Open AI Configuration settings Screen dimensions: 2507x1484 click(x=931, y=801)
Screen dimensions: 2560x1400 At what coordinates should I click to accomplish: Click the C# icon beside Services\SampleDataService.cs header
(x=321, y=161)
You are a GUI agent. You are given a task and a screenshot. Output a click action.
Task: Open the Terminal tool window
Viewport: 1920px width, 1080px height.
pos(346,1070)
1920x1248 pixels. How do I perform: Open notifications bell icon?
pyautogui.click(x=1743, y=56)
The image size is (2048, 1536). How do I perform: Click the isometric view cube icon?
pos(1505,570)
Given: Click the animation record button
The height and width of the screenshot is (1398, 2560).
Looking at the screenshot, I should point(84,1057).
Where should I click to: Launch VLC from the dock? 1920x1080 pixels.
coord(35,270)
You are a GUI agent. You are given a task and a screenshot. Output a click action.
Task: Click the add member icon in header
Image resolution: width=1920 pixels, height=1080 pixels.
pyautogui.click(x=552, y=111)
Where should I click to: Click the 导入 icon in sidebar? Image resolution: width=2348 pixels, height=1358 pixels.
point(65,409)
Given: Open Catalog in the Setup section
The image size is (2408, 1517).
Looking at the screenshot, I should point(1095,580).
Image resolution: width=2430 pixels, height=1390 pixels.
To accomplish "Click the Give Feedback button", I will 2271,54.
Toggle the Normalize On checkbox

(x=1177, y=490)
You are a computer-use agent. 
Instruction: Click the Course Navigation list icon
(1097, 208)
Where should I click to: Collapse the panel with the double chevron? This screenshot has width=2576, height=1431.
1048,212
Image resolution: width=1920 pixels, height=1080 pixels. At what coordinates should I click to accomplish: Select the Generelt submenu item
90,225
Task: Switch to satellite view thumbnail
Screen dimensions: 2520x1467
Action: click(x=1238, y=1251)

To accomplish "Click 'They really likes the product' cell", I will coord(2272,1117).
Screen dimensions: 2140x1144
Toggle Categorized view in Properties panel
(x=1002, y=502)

......

What to work on
Once more, write out the records above, exactly as they stand.

Result of the exercise
Open AI Configuration settings Screen dimensions: 2507x1484 click(x=931, y=801)
Screen dimensions: 2560x1400 At what coordinates should I click to accomplish: Click the C# icon beside Services\SampleDataService.cs header
(x=321, y=161)
You are a GUI agent. You are given a task and a screenshot. Output a click action.
Task: Open the Terminal tool window
Viewport: 1920px width, 1080px height.
pos(346,1070)
1920x1248 pixels. How do I perform: Open notifications bell icon?
pyautogui.click(x=1743, y=56)
The image size is (2048, 1536). How do I perform: Click the isometric view cube icon?
pos(1505,570)
Given: Click the animation record button
The height and width of the screenshot is (1398, 2560).
Looking at the screenshot, I should point(84,1057).
Where should I click to: Launch VLC from the dock? 1920x1080 pixels.
coord(35,270)
You are a GUI agent. You are given a task and a screenshot. Output a click action.
Task: Click the add member icon in header
Image resolution: width=1920 pixels, height=1080 pixels.
pyautogui.click(x=552, y=111)
Where should I click to: Click the 导入 icon in sidebar? Image resolution: width=2348 pixels, height=1358 pixels.
point(65,409)
Given: Open Catalog in the Setup section
The image size is (2408, 1517).
Looking at the screenshot, I should point(1095,580).
Image resolution: width=2430 pixels, height=1390 pixels.
To accomplish "Click the Give Feedback button", I will 2271,54.
Toggle the Normalize On checkbox

(x=1177, y=490)
You are a computer-use agent. 
Instruction: Click the Course Navigation list icon
(1097, 208)
Where should I click to: Collapse the panel with the double chevron? This screenshot has width=2576, height=1431.
1048,212
Image resolution: width=1920 pixels, height=1080 pixels. At what coordinates should I click to accomplish: Select the Generelt submenu item
90,225
Task: Switch to satellite view thumbnail
Screen dimensions: 2520x1467
Action: click(x=1238, y=1251)

To accomplish "Click 'They really likes the product' cell", I will coord(2272,1117).
Screen dimensions: 2140x1144
Toggle Categorized view in Properties panel
(x=1002, y=502)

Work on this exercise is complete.